> _ФРАГМЕНТ ТЕКСТА_
"""
Наша письменность, Томас! с моим, за поля
выходящим сказуемым! с хмурым твоим
домоседством
подлежащего! Прочный, чернильный союз,
кружева, вензеля,
помесь литеры римской с кириллицей: цели
со средством,
как велел Макроус!
Наши оттиски! в смятых сырых простынях –
этих рыхлых извилинах общего мозга! –
в мягкой глине возлюбленных, в детях без нас.
Либо – просто синяк
на скуле мирозданья от взгляда подростка,
от попытки на глаз
расстоянье прикинуть от той ли литовской корчмы
до лица, многооко смотрящего мимо,
как раскосый монгол за земной частокол,
чтоб вложить пальцы в рот – в эту рану Фомы –
и, нащупав язык, на манер серафима
переправить глагол
 
   . (III, 50-51)
   Псевдоскандинавского тирана «Макроуса» Венцлова точно расшифровывает как Сталина – Большие Усы, по поводу всего остального – невинное молчание.
   А между тем, выходящее за поля сказуемое – «бродить» из фамилии автора «Бродский». Сидящий дома Том и его хмурое подлежащее – «слово», из фамилии Венц-слова. Оба они в общем вензеле неба и нёба – многоочитом кислороде (О два) поэзии, куда вписаны четыре «о» их поэтических имен («В царстве воздуха! В равенстве слога глотку кислорода! … к небу льнут наши “o!”»). Римская литера Бродского – «B» совпадает с кириллицей «В» Венцлова – отсюда «помесь» алфавитов. Пушкинский пророк (с ироническим рвотным рефлексом) и повадками Фомы неверующего переправляет глагол «брести» – в «обрести». Можно возвращаться к началу – обретениебродящих ли, сидящих ли дома бардов – «наша письменность, Томас» и т. д. Вообще каждая строфа «Ноктюрна» сулит такие обретения. Цель и средства совпадают – имена вписаны в пространство страны (от края и до края), где и произнесет их всяк сущий в ней язык. То ли памятники, то ли светочи, то ли фонари под глазом.
"""
Записи из набора данных
"""
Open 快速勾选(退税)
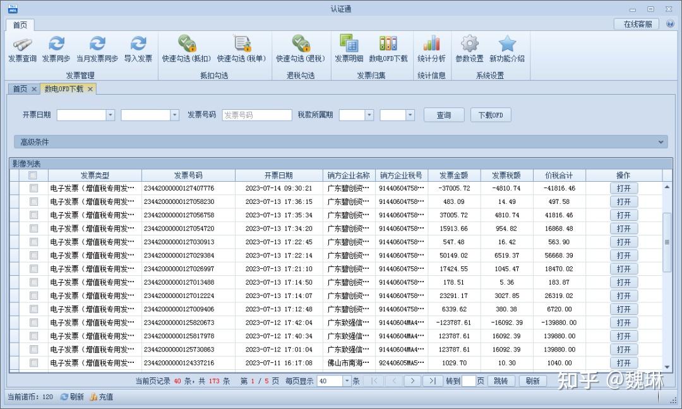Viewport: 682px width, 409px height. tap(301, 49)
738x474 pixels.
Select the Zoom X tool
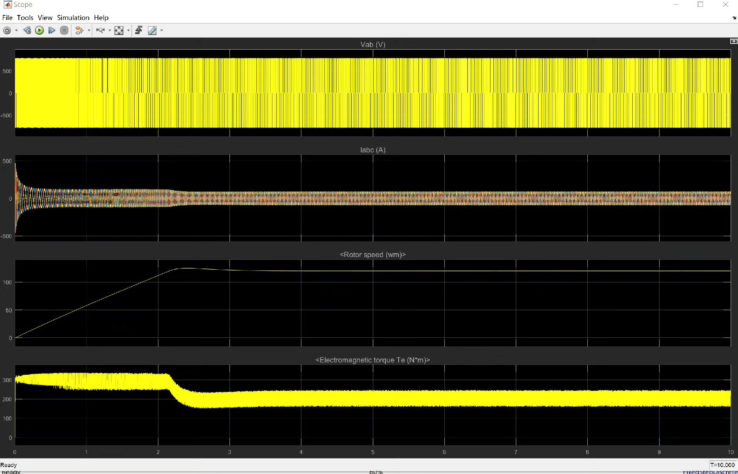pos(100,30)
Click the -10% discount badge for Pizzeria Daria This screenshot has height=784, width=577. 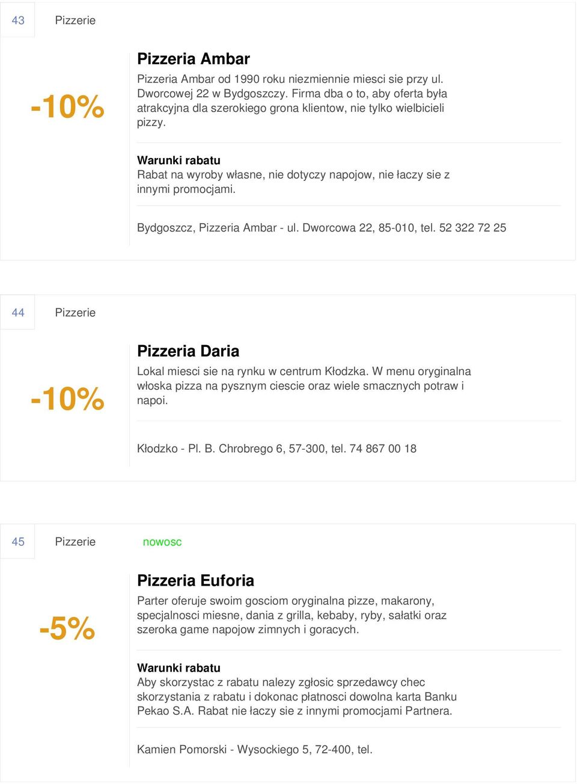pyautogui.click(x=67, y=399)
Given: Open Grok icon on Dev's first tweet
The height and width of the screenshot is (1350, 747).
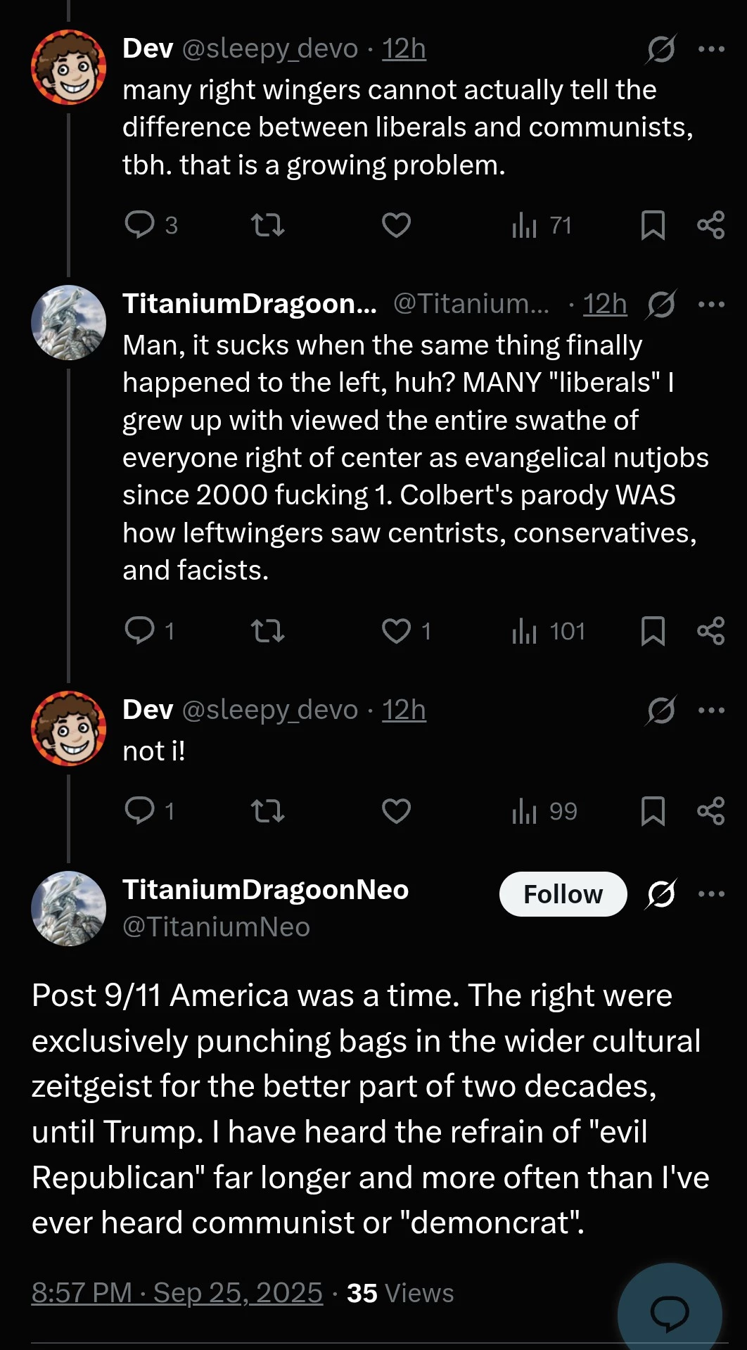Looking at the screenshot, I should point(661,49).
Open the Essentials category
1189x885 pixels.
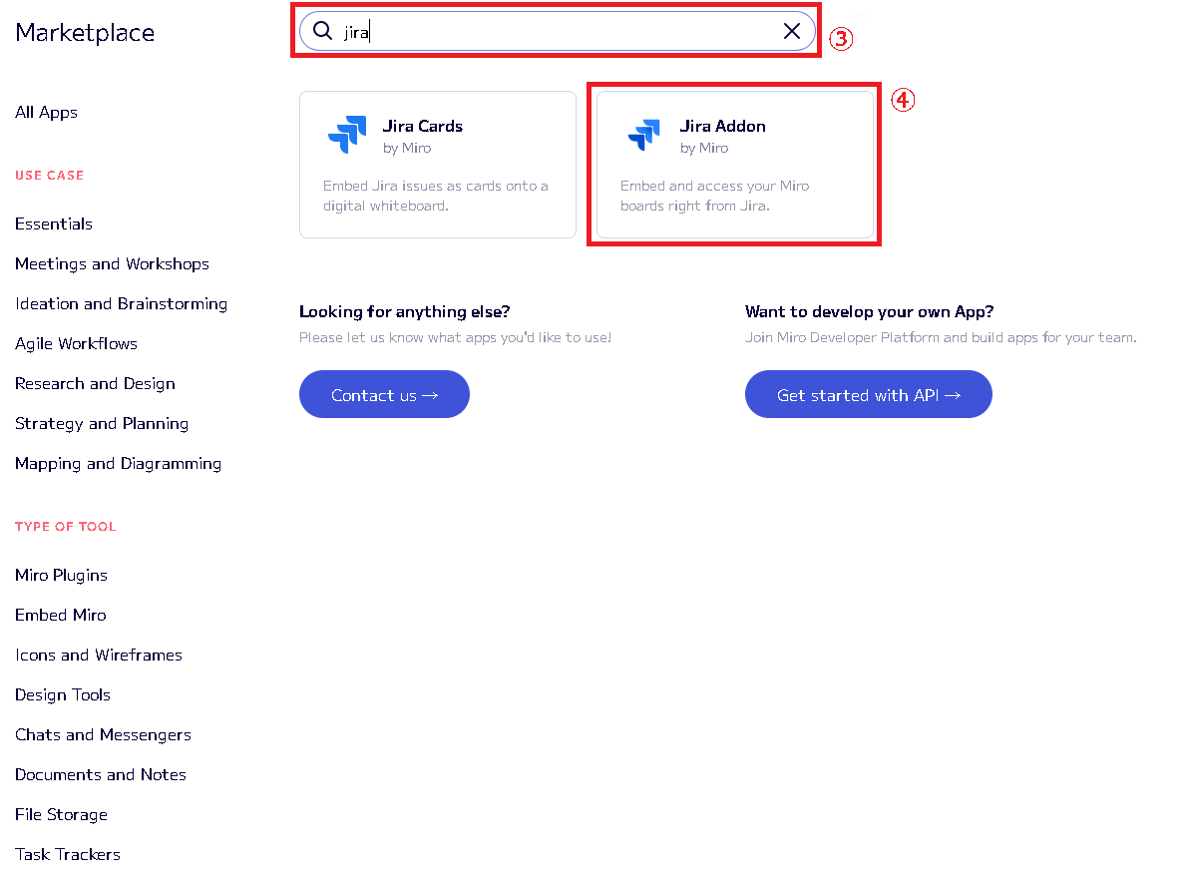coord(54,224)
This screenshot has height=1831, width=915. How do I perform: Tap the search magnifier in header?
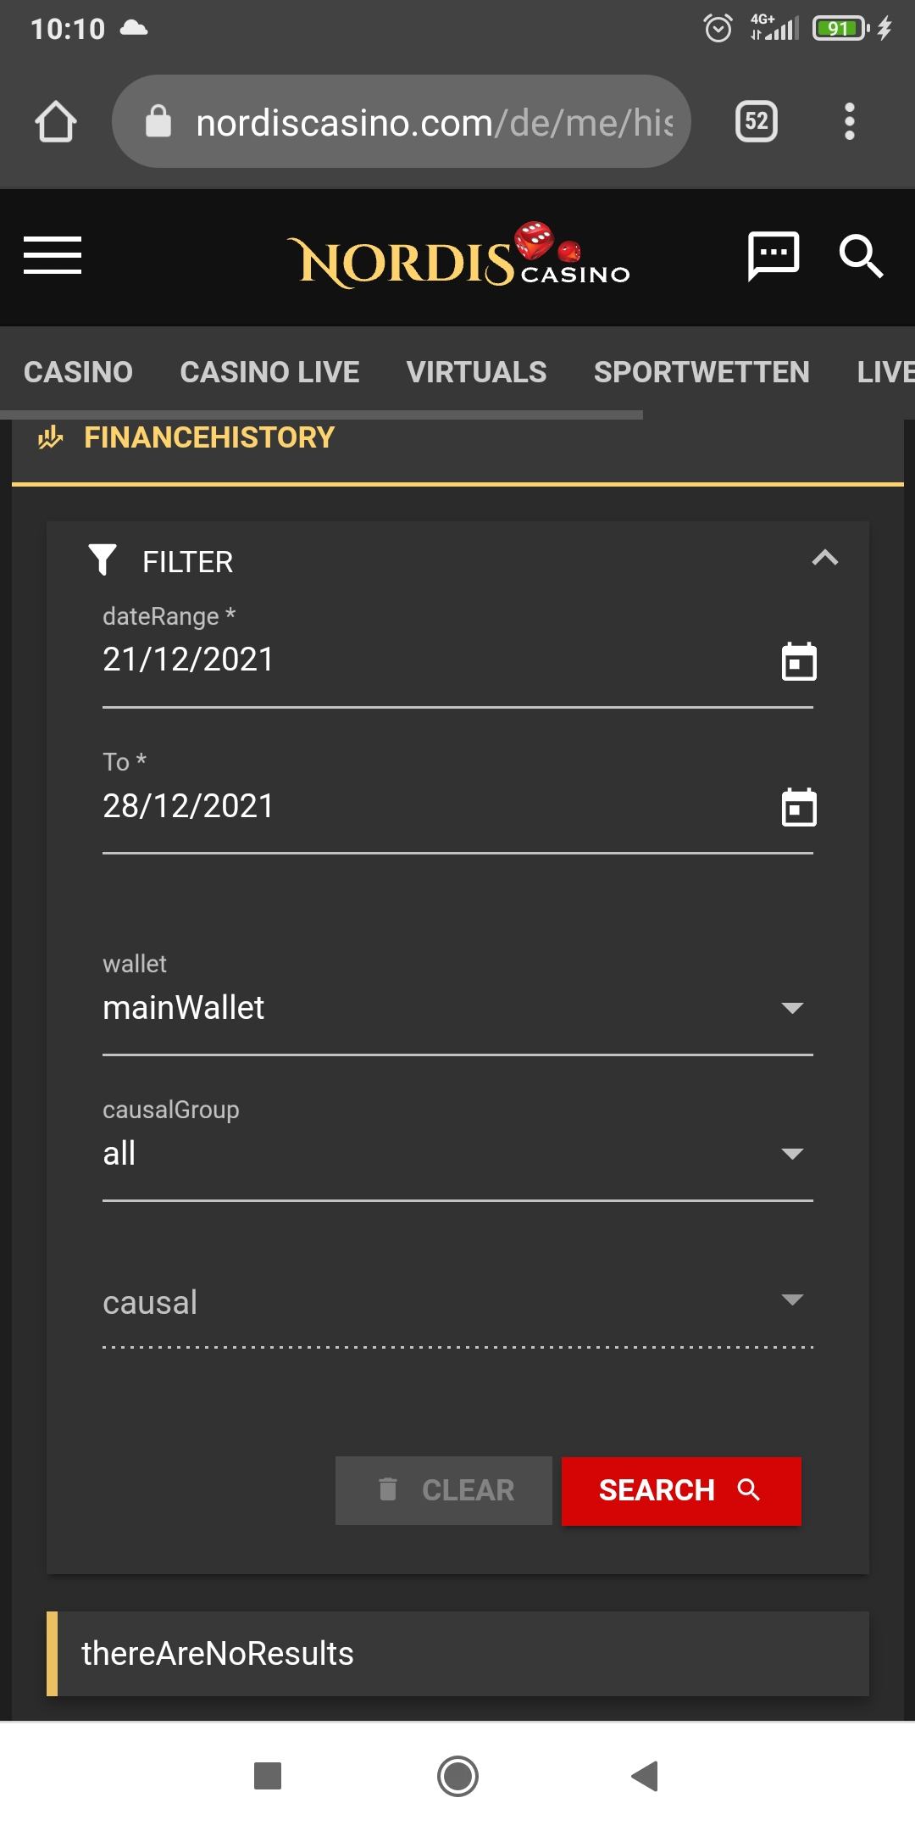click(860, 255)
"""
"""
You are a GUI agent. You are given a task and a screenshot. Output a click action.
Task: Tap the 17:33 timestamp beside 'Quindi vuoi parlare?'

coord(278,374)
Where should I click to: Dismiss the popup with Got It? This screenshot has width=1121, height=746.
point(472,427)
"""
"""
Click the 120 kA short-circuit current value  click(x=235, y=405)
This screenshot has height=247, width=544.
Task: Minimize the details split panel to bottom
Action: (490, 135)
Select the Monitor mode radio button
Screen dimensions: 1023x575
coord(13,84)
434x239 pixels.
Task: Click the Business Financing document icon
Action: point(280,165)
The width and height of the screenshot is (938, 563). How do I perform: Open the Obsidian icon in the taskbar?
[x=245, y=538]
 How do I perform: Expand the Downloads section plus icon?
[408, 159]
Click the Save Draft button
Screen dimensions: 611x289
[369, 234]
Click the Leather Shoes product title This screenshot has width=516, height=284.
"""
> _ЗАДАНИЯ_
**a)** Кого, согласно фрагменту о «Ноктюрне», Венцлова видит за именем тирана «Макроуса»?
**b)** Подхватите фрагмент о «Ноктюрне» и продолжите его вслед за последней фразой.

> _ОТВЕТЫ_
**a)** Сталина, то есть Большие Усы.

**b)**
   Завершим на шутливой ноте, как и было обещано. Один из вопросов «Ноктюрна»: «Чем питается призрак? Отбросами сна, / отрубями границ, шелухою цифири: / явь всегда норовит сохранить адреса». Ответ дает еще один скитальческий пророк, обретающий наконец жилье. Из стихотворения «Пророк будущего» (1886) Владимира Соловьева, пожелавшего, по его же словам, «восполнить соответствующие стихотворения Пушкина и Лермонтова»:
 
Угнетаемый насилием
Черни дикой и тупой,
Он питался сухожилием
И яичной скорлупой.
‹…›
Но органами правительства
Быв без вида обретен,
Тотчас он на место жительства
По этапу водворен
 
   [60].
 

«МИР МЕРЦАЕТ (КАК МЫШЬ)».
 
КОММЕНТАРИЙ К ОДНОЙ ЦИТАТЕ МЕРАБА МАМАРДАШВИЛИ ИЗ АЛЕКСАНДРА ВВЕДЕНСКОГО

 
   909 студии
 
Но я хочу, чтобы, когда я трепещу, общий трепет приобщился вселенной.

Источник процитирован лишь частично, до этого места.